Kim Davis, a research ecologist at the USDA Forest Service and lead author of the 2014 TAMM Review Study, said she was not included in the 37 studies cited because they did not adequately suppress the scientific standards, and that mechanical treatment could reduce the severity of future fires. “The study underwent rigorous statistical, technical and peer review,” Davis said. “We oppose it in honor of the statement that our work improperly cited or misrepresented research and data.”
In any case, the US Forest Service has already blocked densely forested areas, particularly those seen as dangerous from wildfires, burning them in controlled areas known as slash piles. BlackRock said the partnership between Drax and GSNR shares this same purpose. From the perspective of the GSNR and from the perspective of many local politicians, the use of wood that would otherwise be unnecessarily burned in wooden pellet facilities is advantageous for both parties.
But campaigners say in other markets Drax and its subsidiaries have expanded their operations beyond the broken mountains, cutting down healthy trees to create timber pellets. in 2022the BBC revealed that the wood used at the Drax facility came from Canada’s clear cut primary forest. A year later, after residents of the town of British Columbia, Canada, he asked Drax to help clear the nearby slash pile, an employee at the Ministry of the Environment said. Tyee Tens of thousands of trees from healthy forests had been transformed into wooden pellets.

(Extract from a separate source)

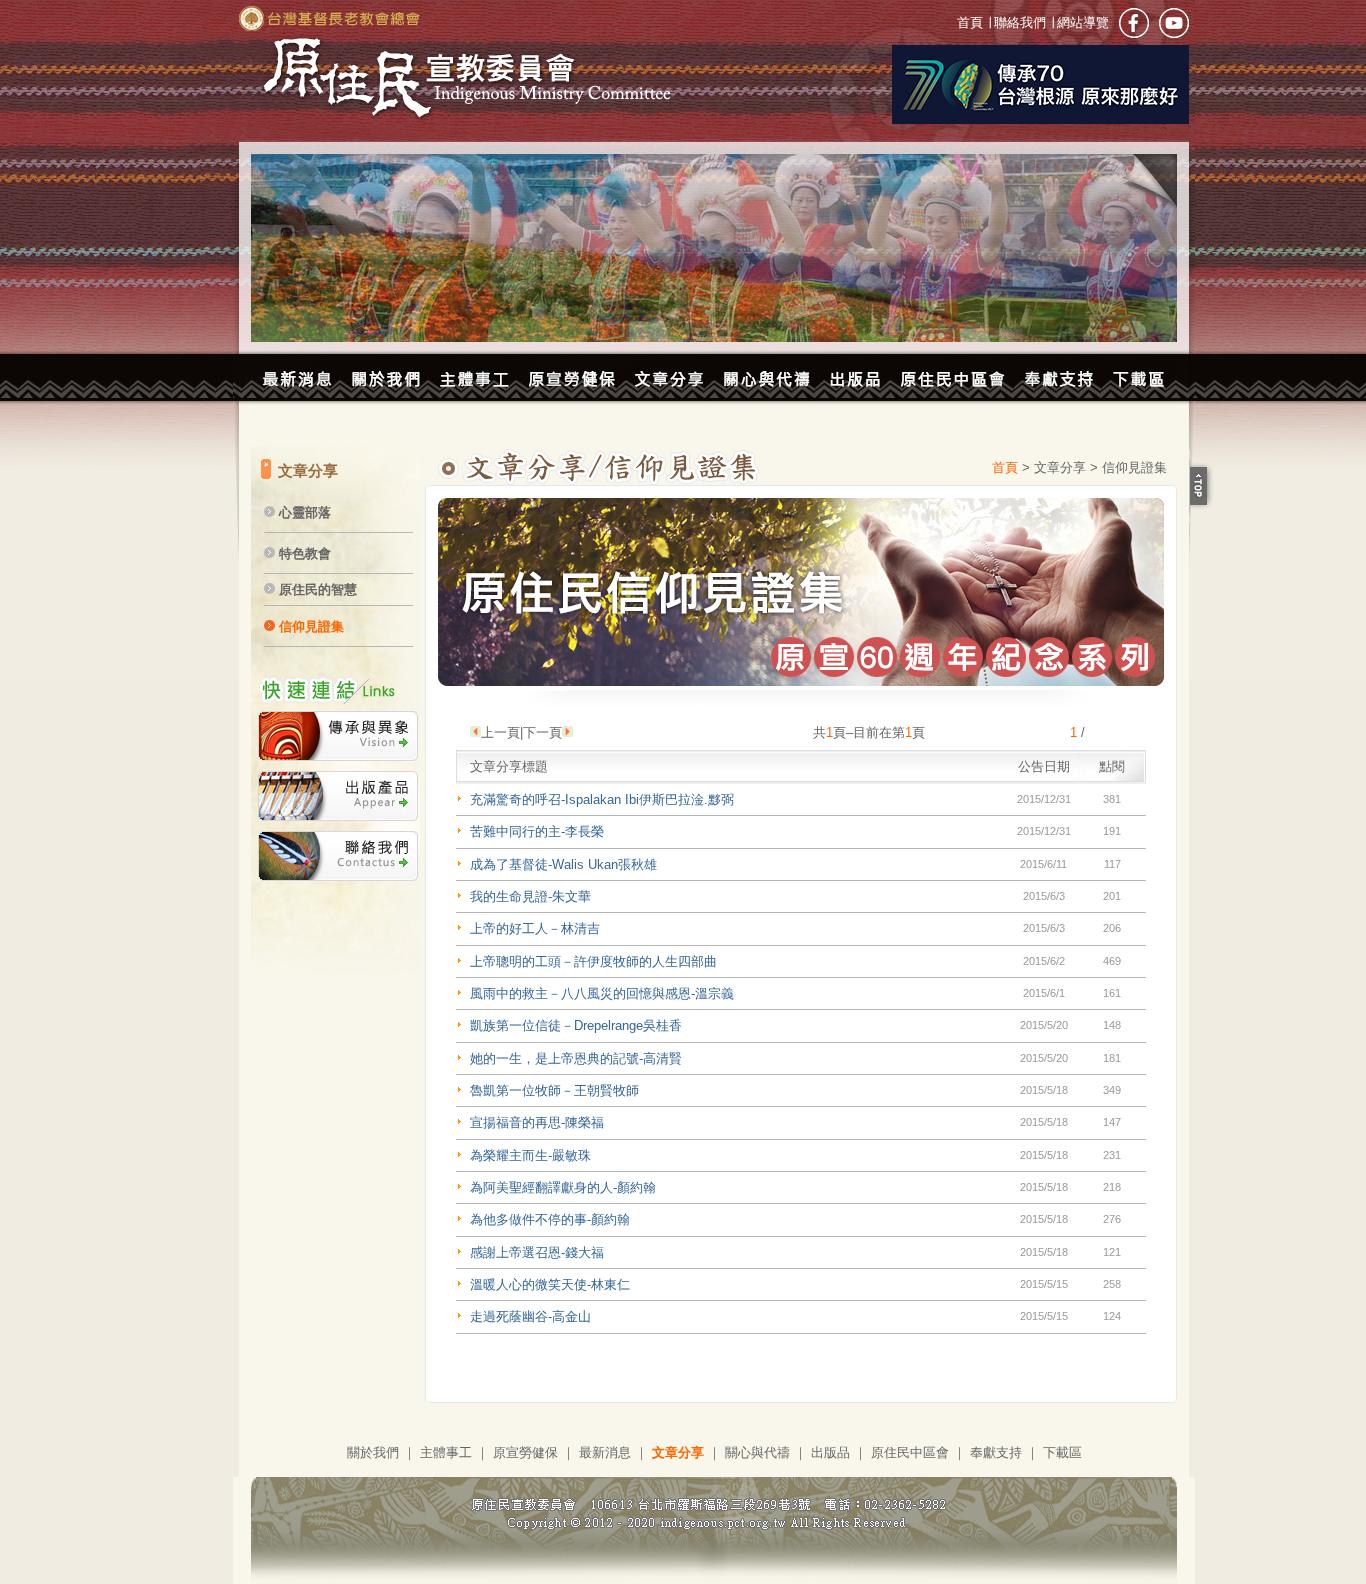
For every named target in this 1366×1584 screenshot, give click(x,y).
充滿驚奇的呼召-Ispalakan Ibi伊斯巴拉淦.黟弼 (602, 799)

According to Delasala, large trees, a chopped variety, act as wind buffers. If these trees are removed through cutting operations, such as opening air vents in the wood stove, the fire can spread quickly due to increased ventilation. “If a fire occurs, wind speeds can increase and trees can spread rapidly into the forest as dendritic retraction causes dryness from the lower floors,” Delasala said. “Therefore, the forests are over-ventilated, making them more likely to move faster and the wind is spreading.”
Pellet factories, which have a history of igniting fire and producing piles of flammable dust, must be cleaned up and built in the forest to provide woody fuel. Although the GSNR was guaranteed to follow strict fire protocols, proximity to the forests has strained some residents and exacerbated concerns that wildfire treatment plans would be more likely to cause more fires.
Drax’s involvement doesn’t reassure them either. The company has been under scrutiny from regulators recently. UK energy regulators have made the company $25 million fine In August 2024, sustainability data was incorrectly reported. Three months later, Land and Climate Review reported that Drax had broken US environmental rules Over 11,000 times According to official records. The violations encouraged action from communities across the Golden State. 185 organizations We ask California to reject the suggestion of wood pellets.
Speaking to Grist, one of Tuolumne County residents, Orth captured the arguments against Drax and the GSNR in a very concise way.